Brief. Please copy out the lines of the entries below word for word, starting at the line that contains "Describe the element at coordinates (432, 217)" and continuing through the end of the entries, including both the first and last lines. Leave the pictures out of your answer.

[Saved data entries]
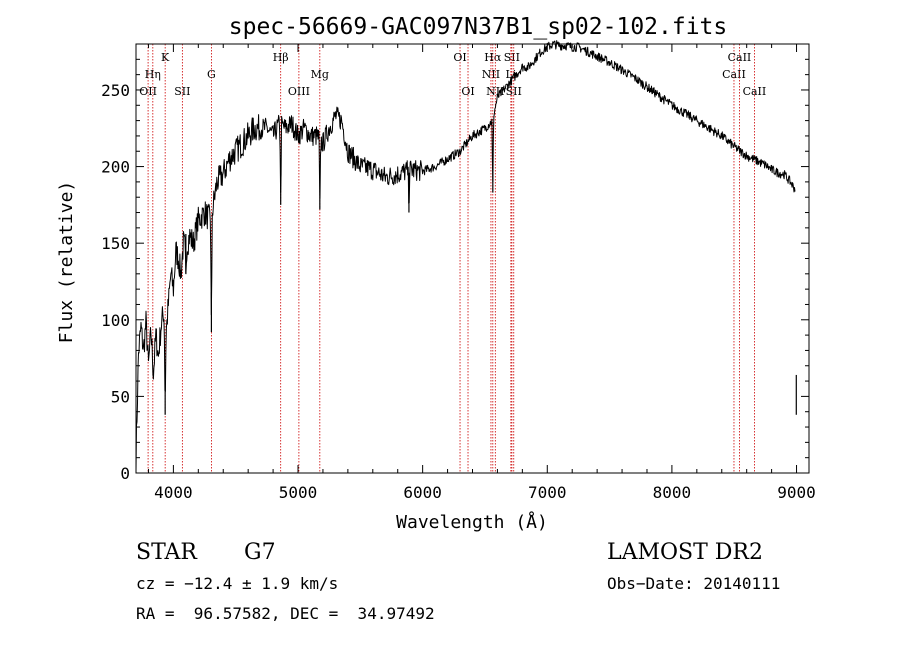 The height and width of the screenshot is (649, 900). Describe the element at coordinates (116, 90) in the screenshot. I see `y-tick-label-5: 250` at that location.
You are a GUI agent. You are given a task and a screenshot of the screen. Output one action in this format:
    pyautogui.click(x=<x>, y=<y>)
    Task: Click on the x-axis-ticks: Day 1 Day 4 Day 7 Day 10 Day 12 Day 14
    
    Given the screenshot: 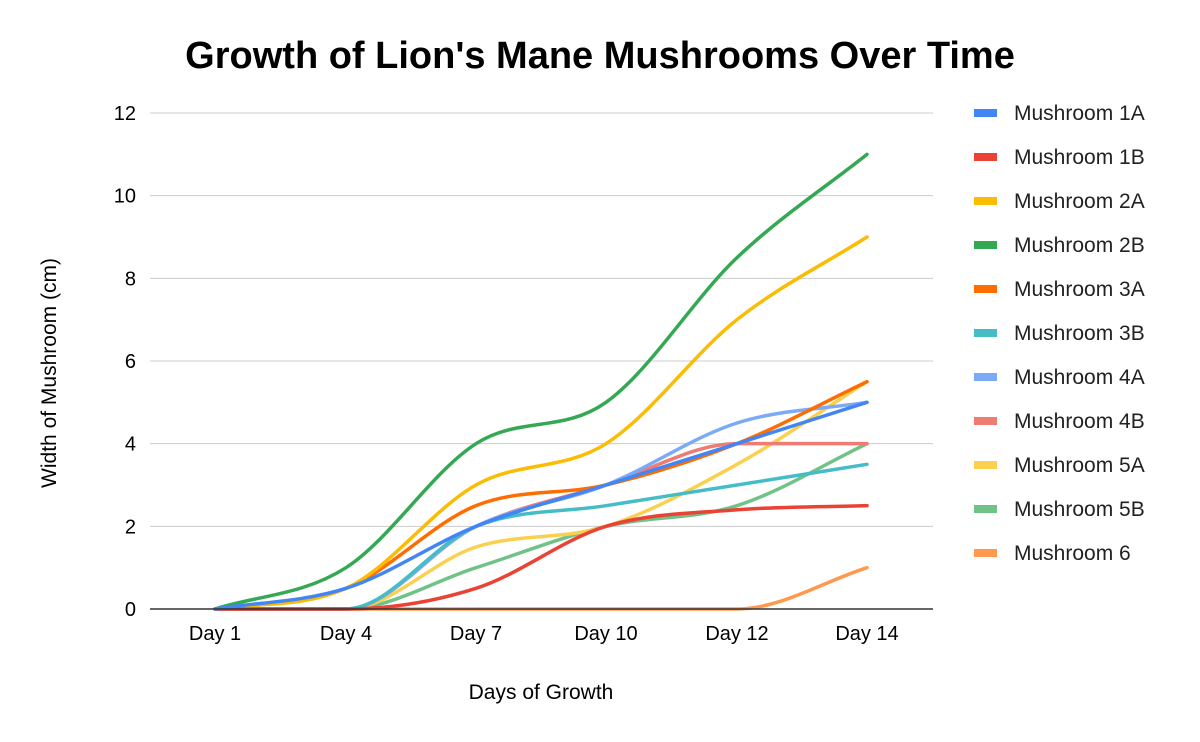 What is the action you would take?
    pyautogui.click(x=544, y=634)
    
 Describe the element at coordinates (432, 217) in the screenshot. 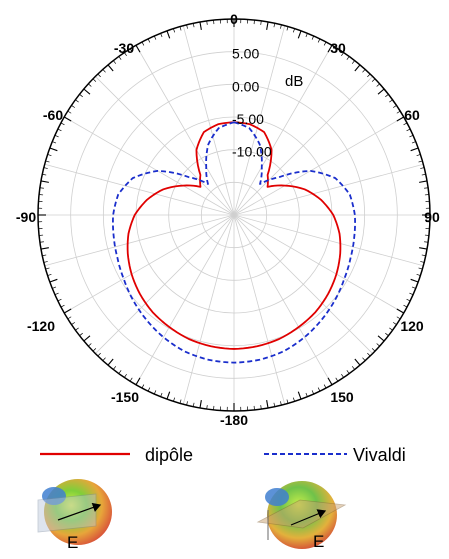

I see `angle-label-90: 90` at that location.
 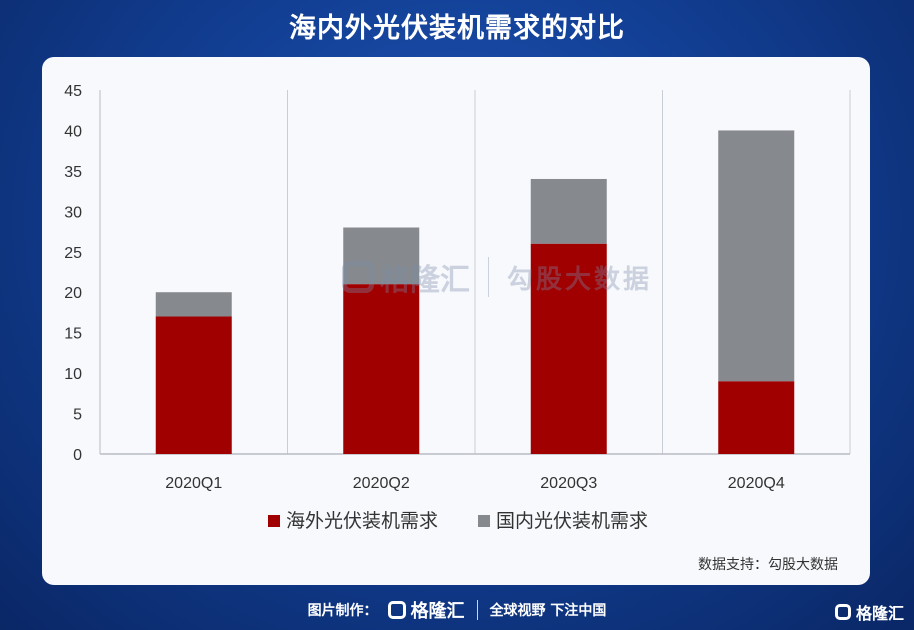 I want to click on brand-logo-icon, so click(x=396, y=610).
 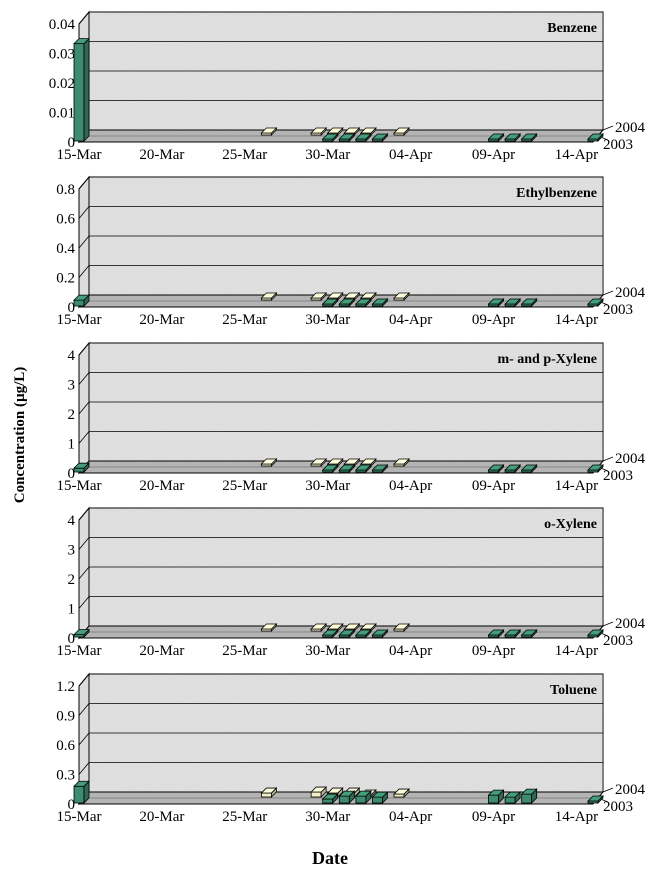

Answer to this exercise.
 Describe the element at coordinates (432, 217) in the screenshot. 

I see `angle-label-90: 90` at that location.
  I want to click on brand-logo-icon, so click(x=396, y=610).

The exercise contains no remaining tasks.